Some items:
┄┄┄┄┄┄┄┄┄┄┄┄┄┄┄┄┄┄┄┄

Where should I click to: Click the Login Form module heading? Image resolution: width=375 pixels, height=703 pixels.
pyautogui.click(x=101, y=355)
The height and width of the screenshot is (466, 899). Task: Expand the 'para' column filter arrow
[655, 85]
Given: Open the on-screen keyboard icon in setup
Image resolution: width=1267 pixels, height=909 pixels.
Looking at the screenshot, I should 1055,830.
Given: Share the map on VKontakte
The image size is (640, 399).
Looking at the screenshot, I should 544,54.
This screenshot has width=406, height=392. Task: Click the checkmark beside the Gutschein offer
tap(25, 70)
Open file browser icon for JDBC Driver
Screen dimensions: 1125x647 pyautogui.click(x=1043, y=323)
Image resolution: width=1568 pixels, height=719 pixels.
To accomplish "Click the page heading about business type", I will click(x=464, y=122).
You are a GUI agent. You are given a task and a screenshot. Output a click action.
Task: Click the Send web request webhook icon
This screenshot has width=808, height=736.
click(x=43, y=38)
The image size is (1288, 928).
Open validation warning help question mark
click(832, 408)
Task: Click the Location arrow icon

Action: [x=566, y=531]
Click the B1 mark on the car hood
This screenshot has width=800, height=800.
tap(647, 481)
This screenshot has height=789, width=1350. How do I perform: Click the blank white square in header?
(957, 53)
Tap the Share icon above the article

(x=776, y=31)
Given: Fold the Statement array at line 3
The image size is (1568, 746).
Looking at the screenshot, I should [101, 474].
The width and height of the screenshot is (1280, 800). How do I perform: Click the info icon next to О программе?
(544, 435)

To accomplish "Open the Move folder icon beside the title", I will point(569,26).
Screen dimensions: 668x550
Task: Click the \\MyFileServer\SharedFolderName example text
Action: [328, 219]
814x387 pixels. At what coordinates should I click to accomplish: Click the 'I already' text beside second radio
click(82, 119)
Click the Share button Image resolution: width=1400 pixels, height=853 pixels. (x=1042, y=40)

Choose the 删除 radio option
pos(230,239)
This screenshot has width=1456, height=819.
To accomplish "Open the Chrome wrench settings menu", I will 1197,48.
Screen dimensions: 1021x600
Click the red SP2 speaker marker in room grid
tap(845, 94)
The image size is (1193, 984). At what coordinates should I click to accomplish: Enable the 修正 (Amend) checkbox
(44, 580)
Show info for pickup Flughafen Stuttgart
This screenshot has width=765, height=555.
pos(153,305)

┄┄┄┄┄┄┄┄┄┄┄┄┄┄┄┄┄┄┄┄

**SET EXERCISE:**
Rewrite the items above with every "Image resolution" replaced by "Screenshot size", keeping everything else the same.

**RESPONSE TO THE TASK:**
Where should I click to: Click the Login Form module heading? Screenshot size: width=375 pixels, height=703 pixels.
pyautogui.click(x=101, y=355)
The height and width of the screenshot is (466, 899). Task: Expand the 'para' column filter arrow
[655, 85]
Given: Open the on-screen keyboard icon in setup
Screenshot size: width=1267 pixels, height=909 pixels.
Looking at the screenshot, I should 1055,830.
Given: Share the map on VKontakte
The image size is (640, 399).
Looking at the screenshot, I should 544,54.
This screenshot has width=406, height=392. Task: Click the checkmark beside the Gutschein offer
tap(25, 70)
Open file browser icon for JDBC Driver
Screen dimensions: 1125x647 pyautogui.click(x=1043, y=323)
Screenshot size: width=1568 pixels, height=719 pixels.
To accomplish "Click the page heading about business type", I will click(x=464, y=122).
You are a GUI agent. You are given a task and a screenshot. Output a click action.
Task: Click the Send web request webhook icon
This screenshot has width=808, height=736.
click(x=43, y=38)
The image size is (1288, 928).
Open validation warning help question mark
click(832, 408)
Task: Click the Location arrow icon

Action: [x=566, y=531]
Click the B1 mark on the car hood
This screenshot has width=800, height=800.
tap(647, 481)
This screenshot has height=789, width=1350. How do I perform: Click the blank white square in header?
(957, 53)
Tap the Share icon above the article

(x=776, y=31)
Given: Fold the Statement array at line 3
The image size is (1568, 746).
Looking at the screenshot, I should [101, 474].
The width and height of the screenshot is (1280, 800). How do I perform: Click the info icon next to О программе?
(544, 435)

To accomplish "Open the Move folder icon beside the title", I will point(569,26).
Screen dimensions: 668x550
Task: Click the \\MyFileServer\SharedFolderName example text
Action: [328, 219]
814x387 pixels. At what coordinates should I click to accomplish: Click the 'I already' text beside second radio
click(82, 119)
Click the Share button Screenshot size: width=1400 pixels, height=853 pixels. (x=1042, y=40)

Choose the 删除 radio option
pos(230,239)
This screenshot has width=1456, height=819.
To accomplish "Open the Chrome wrench settings menu", I will 1197,48.
Screen dimensions: 1021x600
Click the red SP2 speaker marker in room grid
tap(845, 94)
The image size is (1193, 984). At what coordinates should I click to accomplish: Enable the 修正 (Amend) checkbox
(44, 580)
Show info for pickup Flughafen Stuttgart
This screenshot has width=765, height=555.
pos(153,305)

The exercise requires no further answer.